LONDON — When you’re in the throes of your own gay-baiting, you’re not always looking for a straight guy, even if you’re trying to look like one.
In fact, a new study suggests that the look you get from your gay-bashing can have a subtle impact on how you look to your friends and colleagues.
It’s called bisexual haircut.
And it’s a phenomenon that has gained popularity on social media, with the hashtag #bisexualhaters becoming a regular Twitter topic.
While it’s unclear how many people actually are bisexual, it has become a common and seemingly popular hashtag among gay-bashers, who tend to be older and male.
It appears to work.
The researchers say it’s likely that bisexual haircuts aren’t the norm for straight men, but that many men are willing to experiment with it and show off their straightness.
“We believe that many gay men who are bisexual choose to embrace this look and that they choose to do so on the basis of perceived masculinity,” said Dr.
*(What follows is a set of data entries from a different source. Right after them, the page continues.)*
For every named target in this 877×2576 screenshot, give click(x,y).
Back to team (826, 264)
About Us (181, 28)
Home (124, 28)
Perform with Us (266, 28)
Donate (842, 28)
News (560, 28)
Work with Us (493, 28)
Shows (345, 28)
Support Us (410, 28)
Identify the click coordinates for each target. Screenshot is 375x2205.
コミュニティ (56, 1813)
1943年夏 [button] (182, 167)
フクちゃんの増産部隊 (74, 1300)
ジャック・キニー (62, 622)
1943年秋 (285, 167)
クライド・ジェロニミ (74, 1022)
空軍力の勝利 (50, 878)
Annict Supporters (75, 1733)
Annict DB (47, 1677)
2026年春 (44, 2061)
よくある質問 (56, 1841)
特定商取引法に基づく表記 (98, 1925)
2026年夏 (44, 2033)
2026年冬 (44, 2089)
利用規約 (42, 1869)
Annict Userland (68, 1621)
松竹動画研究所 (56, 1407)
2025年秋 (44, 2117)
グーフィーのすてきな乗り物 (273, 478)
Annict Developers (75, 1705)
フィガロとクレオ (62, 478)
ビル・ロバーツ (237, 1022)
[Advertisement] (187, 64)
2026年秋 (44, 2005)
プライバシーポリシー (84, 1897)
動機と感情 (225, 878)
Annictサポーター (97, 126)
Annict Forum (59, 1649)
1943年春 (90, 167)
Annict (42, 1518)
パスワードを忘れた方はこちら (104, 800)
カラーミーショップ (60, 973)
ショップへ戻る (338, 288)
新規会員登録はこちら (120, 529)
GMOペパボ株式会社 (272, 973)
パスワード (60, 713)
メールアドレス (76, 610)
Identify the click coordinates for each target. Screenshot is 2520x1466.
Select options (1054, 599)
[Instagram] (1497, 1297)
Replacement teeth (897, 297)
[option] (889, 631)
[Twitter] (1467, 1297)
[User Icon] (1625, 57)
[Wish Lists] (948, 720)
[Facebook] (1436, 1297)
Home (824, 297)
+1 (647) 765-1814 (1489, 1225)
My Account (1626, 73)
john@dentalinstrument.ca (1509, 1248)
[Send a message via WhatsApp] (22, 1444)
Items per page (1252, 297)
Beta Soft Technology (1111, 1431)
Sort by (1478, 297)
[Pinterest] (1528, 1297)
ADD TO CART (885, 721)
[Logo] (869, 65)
Jennifer Hovsepian, a clinical psychologist who led the study published in the journal Behavioural Processes.
“The results show that these men are more likely to adopt a masculine, ‘traditional’ appearance, which may be a marker of social rejection and male sexual desirability,” she said.
The researchers conducted a study on 1,700 heterosexual, gay, bisexual and transgender (LGBT) men, aged 18 to 35, and found that when they wore a bi hairstyle to a social gathering, they were more likely than those who did not to feel judged or criticized for their appearance.
They were also more likely in the group who were seen as masculine to say they’d prefer not to wear the hairstyle.
In a follow-up study, the researchers also looked at whether the bi hairstyles had an effect on social rejection.
They looked at responses to online surveys about gay men’s appearance.
The participants were more open to being seen as gay, but less open to having their bi appearance criticized.
Another study looked at how people perceived their own sexual orientation based on how they dressed.
The research team asked participants to rate their sexual orientation on a scale of 0 to 9, with 0 being straight, and 9 being gay.
The results showed that people who did the bi-haircut were perceived to be more open and more open about their sexual identity than those in the other group.
Researchers also asked participants about how they were feeling about their bodies and the way they looked, including the way men and women looked when they were alone.
“We were surprised by the strong gender differences in the perception of body image,” Hovscian said.
“Men were more willing to express their sexuality to a potential romantic partner than women were, and that’s likely because men were more attracted to men.”
The results of the study have some implications for the way we think about the relationship between gender and appearance, said Hovs.
“People think of the male as masculine, and they look like they’re going to be with a guy,” she added.
“That may be an image that people may have been raised with, but there are other differences between what you see and what you actually look like.”
The research has implications not just for straight people, but also for people who are gay or bisexual.
“There is a need for more research into the effect that body image and sexual orientation have on body image, sexual behavior and the social acceptance of sexual orientation in general,” said Hova.
“This is a topic that needs to be investigated further.”